Blog post written by Brabners LLP
There have been an increasing number of cases in the Employment Tribunal about what amounts to a protected “philosophical belief” within the meaning of the Equality Act 2010.
Employers are prohibited, under the Equality Act 2010, from discriminating against an employee, worker or job applicant on the grounds of their religion or philosophical belief. Religions are generally quite easily definable. But what is a philosophical belief?
The Employment Appeal Tribunal recently decided, in the case of Forstater v CGD Europe and others, that gender-critical beliefs, including a belief that a person’s sex is a “material reality” which should not be conflated with gender or gender identity, amounted to a “philosophical belief” under the Equality Act 2010.
In other cases, Tribunals have decided that a fervent anti-fox hunting belief, a belief in Scottish independence, ethical veganism, and a belief that mankind is heading towards catastrophic climate change, all amounted to philosophical beliefs.
However, in the more recent case of McClung v Doosan Babcock Ltd and others, the Employment Tribunal concluded that supporting a football club did not amount to a protected philosophical belief.
So, when do an employee’s beliefs qualify for protection under the Equality Act 2010?
For a philosophical belief to be protected under the Equality Act 2010, it must meet all of the following five criteria:
• the belief must be genuinely held;
• it must be a belief and not simply an opinion or viewpoint based on the present state of information available;
• it must be a belief about a weighty and substantial aspect of human life and behaviour;
• the belief must attain a certain level of cogency, seriousness, cohesion, and importance; and
• the belief must be worthy of respect in a democratic society, not incompatible with human dignity and not conflict with the fundamental rights of others.

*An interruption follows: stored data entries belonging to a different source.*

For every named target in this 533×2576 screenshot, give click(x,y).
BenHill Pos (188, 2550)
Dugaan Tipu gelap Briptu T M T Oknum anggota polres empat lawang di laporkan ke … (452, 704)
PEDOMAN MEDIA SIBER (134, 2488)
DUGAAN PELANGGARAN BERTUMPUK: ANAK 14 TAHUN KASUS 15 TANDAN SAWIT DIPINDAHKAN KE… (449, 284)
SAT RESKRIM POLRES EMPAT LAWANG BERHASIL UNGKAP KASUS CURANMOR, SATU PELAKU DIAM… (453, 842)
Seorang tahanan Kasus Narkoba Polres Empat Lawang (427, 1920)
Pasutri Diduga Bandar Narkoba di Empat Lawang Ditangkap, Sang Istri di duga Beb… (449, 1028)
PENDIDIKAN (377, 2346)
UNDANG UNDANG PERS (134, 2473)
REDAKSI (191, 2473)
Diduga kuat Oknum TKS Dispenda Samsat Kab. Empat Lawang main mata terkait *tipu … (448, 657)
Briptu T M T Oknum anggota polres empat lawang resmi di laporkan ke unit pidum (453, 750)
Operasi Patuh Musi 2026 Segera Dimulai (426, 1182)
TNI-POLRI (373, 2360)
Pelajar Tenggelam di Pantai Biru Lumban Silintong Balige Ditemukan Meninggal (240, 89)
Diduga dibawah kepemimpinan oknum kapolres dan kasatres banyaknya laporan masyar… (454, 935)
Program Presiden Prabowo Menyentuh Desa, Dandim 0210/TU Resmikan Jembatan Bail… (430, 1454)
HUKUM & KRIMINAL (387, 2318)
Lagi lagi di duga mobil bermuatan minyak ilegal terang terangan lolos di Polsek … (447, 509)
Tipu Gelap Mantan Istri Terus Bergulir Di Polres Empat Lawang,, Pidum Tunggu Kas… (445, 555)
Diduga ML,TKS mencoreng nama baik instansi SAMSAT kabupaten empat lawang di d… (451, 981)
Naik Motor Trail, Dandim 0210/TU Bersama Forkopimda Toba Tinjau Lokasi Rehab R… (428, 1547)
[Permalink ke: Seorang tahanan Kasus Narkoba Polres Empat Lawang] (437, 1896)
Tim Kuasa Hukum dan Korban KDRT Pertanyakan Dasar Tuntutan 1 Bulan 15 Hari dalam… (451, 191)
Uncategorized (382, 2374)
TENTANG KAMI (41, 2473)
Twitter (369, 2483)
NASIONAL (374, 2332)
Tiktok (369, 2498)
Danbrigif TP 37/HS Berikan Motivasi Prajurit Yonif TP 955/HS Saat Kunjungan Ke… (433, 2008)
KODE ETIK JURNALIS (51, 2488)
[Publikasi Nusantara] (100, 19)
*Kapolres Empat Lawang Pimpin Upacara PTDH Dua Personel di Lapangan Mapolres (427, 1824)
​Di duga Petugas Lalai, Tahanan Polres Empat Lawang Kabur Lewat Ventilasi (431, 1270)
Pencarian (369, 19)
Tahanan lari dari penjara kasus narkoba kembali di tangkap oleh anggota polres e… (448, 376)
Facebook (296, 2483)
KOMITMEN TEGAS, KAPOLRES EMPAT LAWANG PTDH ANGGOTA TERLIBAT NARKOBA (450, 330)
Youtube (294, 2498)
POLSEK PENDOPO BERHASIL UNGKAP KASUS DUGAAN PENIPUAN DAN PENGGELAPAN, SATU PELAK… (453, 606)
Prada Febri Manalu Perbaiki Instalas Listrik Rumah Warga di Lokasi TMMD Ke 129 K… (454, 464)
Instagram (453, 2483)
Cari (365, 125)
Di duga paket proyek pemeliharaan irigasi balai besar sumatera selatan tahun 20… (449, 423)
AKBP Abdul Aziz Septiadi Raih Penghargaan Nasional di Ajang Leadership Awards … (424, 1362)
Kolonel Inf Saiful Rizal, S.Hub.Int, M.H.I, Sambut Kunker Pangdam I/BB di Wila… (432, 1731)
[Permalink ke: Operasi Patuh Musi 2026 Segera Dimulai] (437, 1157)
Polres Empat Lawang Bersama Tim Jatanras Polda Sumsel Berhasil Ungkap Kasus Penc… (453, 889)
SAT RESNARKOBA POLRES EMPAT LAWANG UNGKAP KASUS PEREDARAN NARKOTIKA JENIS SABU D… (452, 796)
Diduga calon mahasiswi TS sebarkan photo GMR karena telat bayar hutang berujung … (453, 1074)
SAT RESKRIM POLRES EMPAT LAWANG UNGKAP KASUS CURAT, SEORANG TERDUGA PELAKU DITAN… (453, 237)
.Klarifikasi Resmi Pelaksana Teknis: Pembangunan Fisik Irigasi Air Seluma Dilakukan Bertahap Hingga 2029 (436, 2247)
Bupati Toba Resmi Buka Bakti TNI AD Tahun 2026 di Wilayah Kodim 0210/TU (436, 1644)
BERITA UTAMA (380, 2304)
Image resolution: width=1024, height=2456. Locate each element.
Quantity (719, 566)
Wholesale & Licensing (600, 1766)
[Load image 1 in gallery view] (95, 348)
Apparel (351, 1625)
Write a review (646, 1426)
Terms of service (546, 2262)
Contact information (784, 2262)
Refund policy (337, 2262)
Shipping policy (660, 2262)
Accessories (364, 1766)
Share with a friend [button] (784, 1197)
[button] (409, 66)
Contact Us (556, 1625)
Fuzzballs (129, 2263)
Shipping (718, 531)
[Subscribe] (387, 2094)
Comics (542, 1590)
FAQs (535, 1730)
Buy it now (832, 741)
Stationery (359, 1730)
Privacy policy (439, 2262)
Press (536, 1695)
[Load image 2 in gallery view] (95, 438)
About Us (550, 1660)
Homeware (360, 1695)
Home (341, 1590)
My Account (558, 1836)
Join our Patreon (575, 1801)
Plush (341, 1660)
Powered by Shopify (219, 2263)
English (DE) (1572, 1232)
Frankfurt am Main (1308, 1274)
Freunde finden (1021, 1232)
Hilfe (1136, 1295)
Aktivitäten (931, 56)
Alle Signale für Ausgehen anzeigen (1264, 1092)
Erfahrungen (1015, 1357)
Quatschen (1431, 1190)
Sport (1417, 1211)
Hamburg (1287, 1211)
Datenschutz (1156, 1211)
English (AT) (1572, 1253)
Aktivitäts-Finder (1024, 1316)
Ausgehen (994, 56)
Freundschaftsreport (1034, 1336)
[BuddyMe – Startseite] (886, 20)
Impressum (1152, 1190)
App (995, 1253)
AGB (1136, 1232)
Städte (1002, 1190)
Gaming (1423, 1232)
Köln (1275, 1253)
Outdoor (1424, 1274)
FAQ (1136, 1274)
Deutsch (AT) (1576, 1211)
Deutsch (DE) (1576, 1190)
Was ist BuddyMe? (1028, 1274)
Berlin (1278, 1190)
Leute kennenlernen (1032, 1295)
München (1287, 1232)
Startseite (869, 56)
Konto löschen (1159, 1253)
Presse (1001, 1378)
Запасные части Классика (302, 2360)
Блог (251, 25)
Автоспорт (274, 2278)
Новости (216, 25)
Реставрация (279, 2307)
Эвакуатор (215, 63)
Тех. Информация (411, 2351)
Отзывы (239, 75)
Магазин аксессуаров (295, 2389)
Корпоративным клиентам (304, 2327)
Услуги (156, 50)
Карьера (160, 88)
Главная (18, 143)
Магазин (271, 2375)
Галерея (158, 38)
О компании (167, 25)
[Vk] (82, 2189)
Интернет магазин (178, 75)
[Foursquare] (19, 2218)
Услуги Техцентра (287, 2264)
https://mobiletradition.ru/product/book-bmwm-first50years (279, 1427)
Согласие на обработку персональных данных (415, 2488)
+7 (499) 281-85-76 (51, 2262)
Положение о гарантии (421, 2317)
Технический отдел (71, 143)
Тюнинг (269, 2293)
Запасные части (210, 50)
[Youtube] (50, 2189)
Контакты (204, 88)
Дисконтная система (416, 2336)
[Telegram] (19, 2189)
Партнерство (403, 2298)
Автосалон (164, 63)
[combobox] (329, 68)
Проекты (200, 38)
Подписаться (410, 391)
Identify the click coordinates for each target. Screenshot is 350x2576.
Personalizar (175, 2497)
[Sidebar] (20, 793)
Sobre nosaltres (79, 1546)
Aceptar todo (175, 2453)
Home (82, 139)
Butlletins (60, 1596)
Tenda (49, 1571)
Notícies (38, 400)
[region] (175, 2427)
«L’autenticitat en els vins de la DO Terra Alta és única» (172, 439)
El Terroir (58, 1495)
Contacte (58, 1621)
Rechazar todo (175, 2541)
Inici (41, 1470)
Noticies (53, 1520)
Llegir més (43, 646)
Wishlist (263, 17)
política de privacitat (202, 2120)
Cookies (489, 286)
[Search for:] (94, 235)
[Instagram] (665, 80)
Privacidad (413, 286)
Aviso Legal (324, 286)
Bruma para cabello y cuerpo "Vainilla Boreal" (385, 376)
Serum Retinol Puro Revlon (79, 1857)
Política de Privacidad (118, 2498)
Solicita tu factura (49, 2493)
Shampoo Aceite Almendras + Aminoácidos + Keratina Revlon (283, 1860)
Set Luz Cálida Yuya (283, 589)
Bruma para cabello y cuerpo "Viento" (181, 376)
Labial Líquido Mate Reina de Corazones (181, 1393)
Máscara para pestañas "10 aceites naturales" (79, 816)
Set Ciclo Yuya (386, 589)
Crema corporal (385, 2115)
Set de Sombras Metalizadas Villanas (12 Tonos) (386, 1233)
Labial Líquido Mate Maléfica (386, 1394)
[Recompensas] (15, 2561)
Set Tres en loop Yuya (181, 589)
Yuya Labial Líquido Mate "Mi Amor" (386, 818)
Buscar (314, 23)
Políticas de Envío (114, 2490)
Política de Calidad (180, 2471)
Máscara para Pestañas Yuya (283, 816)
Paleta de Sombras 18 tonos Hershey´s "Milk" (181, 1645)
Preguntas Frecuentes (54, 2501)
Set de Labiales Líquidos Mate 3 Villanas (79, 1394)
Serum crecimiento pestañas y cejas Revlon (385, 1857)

McClung v Doosan Babcock Ltd and others
In the recent case of McClung v Doosan Babcock Ltd and others, the claimant had supported Glasgow Rangers FC for 42 years, was a member of the club and received yearly birthday cards from them. He never missed a match and spent much of his discretionary income on attendance at games, as well as watching them on television. He believed supporting Rangers was a way of life and that it was as important to him as attending church is for religious people.
The case did touch upon nationalist and political elements as the claimant described himself, and most Rangers’ fans, as caring passionately about the UK and having loyalty to Northern Ireland and the Queen.
However, when the Tribunal applied the five criteria set out above to the facts of the case, they found that the Claimant’s belief did not amount to a protected philosophical belief for the following reasons:
Was the belief genuinely held?
The Tribunal did not dispute that the claimant genuinely believed that supporting Rangers was a way of life which amounted to a philosophical belief.
Was it a belief and not an opinion or viewpoint based on the present state of information available?
While the Tribunal accepted that this was a belief, and the claimant’s support for Rangers was not merely a transitory opinion, the Tribunal concluded that his support for Rangers was more akin to support for a political party, which previous Tribunal decisions have found does not constitute a protected philosophical belief.
Was it a belief as to a weighty and substantial aspect of human life and behaviour?
The Tribunal decided that support for a football club is akin to a lifestyle choice and did not have a weighty or substantial impact on humanity. Rangers fans supported the team for various reasons and displayed their support in diverse ways.
Did the belief have a level of cogency, seriousness, cohesion, and importance?
The Tribunal found that there was nothing to suggest that Rangers fans had to behave, or did behave, in the same (cohesive) way. Support for the Union and loyalty to the Queen were not prerequisites of being a Rangers supporter. The judge found that the only common factor was that fans wanted their team to succeed.
Was it worthy of respect in a democratic society?
The Tribunal concluded that support for Rangers did not invoke the same respect in a democratic society as matters such as ethical veganism or the governance of a country, which, as set out above, have previously been found to amount to philosophical beliefs.
While the Tribunal decided in this case that the claimant’s support for Rangers did not amount to a protected philosophical belief, this does not rule out future claims of a similar nature. Tribunals review matters on a case-by-case basis and may reach different conclusions in relation to similar beliefs in different cases.
Employers should bear in mind that philosophical beliefs, as well as religions, are protected under the Equality Act 2010 and, as demonstrated in this article, it is not always clear which beliefs will be protected and which won’t. Employers should ensure that their policies, staff handbooks and guidance are kept up to date, diversity training is thorough and inclusive of all beliefs and be mindful that a serious and strongly-held belief could constitute a protected characteristic for discrimination purposes.
This bulletin is for general guidance purposes only and should not be used for any other purpose.